İşçi Partisi, sadece işçi ve emekçi sınıfın değil, siyahların, göçmenlerin, mültecilerin, feministlerin, Müslümanların (Belçika’daki Fas ve Türkiye kökenli Müslüman seçmenlerin genel eğilimi etnik oy verme yönünde, bu konuya başka bir yazıda değineceğim) kısaca azınlıkların, ezilenlerin ve ötekileştirilenlerin partisi olarak siyasete damgasını vurmuş durumda.

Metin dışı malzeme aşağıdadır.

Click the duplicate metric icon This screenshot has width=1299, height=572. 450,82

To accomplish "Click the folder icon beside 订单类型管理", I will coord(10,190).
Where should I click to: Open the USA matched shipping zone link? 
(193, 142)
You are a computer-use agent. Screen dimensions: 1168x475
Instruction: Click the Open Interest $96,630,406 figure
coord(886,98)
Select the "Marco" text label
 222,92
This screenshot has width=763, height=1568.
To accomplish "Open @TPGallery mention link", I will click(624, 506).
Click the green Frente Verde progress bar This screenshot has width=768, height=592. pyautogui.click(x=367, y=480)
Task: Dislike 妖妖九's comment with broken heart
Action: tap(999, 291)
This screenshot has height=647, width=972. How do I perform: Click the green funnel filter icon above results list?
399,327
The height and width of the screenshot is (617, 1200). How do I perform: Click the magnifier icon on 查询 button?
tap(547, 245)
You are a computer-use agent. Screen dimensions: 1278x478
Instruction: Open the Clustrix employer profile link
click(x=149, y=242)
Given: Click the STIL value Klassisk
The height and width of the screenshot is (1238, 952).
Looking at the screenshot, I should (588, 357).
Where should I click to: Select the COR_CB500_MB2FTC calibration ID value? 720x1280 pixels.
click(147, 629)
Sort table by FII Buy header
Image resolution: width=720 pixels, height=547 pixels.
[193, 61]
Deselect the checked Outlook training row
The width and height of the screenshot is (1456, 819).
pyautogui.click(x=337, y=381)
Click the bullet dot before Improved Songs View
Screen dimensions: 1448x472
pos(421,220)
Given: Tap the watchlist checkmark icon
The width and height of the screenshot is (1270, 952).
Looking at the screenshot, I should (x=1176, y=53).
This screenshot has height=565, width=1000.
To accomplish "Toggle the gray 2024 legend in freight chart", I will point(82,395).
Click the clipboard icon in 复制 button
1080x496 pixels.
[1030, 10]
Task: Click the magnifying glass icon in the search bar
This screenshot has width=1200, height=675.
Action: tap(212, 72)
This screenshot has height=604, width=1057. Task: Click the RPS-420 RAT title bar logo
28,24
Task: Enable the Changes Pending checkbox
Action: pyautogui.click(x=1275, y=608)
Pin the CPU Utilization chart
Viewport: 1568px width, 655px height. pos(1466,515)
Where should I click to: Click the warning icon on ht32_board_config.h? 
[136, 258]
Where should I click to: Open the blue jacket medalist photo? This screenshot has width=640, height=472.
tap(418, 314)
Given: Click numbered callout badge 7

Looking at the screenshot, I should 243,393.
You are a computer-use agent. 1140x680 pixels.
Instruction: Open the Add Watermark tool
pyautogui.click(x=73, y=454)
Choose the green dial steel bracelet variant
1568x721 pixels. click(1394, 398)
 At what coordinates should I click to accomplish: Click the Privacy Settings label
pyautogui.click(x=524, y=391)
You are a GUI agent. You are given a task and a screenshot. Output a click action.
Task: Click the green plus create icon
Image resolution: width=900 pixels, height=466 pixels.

Karl Marx, 1845’ten 1848’e kadar Belçika’da sürgünde yaşamak zorunda kalmıştı. Sürgün yıllarında Engels’le birlikte, Brüksel’in merkezindeki tarihi meydan olan Grand Place’ta bulunan “La Maison du Cygne (Kuğu evi)” de kaleme aldıkları Komünist Parti Manifestosu “Avrupa’da bir hayalet dolaşıyor – Komünizm hayaleti…” cümlesiyle başlar. Programı Marksist-Leninist ilkelere dayanan Belçika İşçi Partisi, bu hayaletin ete ve kemiğe bürünmüş haliyle artık görünür, hissedilir halde ve sadece Belçika’nın değil Avrupa Birliği’nin başkenti Brüksel’de dolaşıyor.

Kimbilir belki de Marx ve Engels, “La Maison du Cygne”den gülümseyerek, bir hayaletin gerçeğe dönüşmesini izliyorlardır gururla…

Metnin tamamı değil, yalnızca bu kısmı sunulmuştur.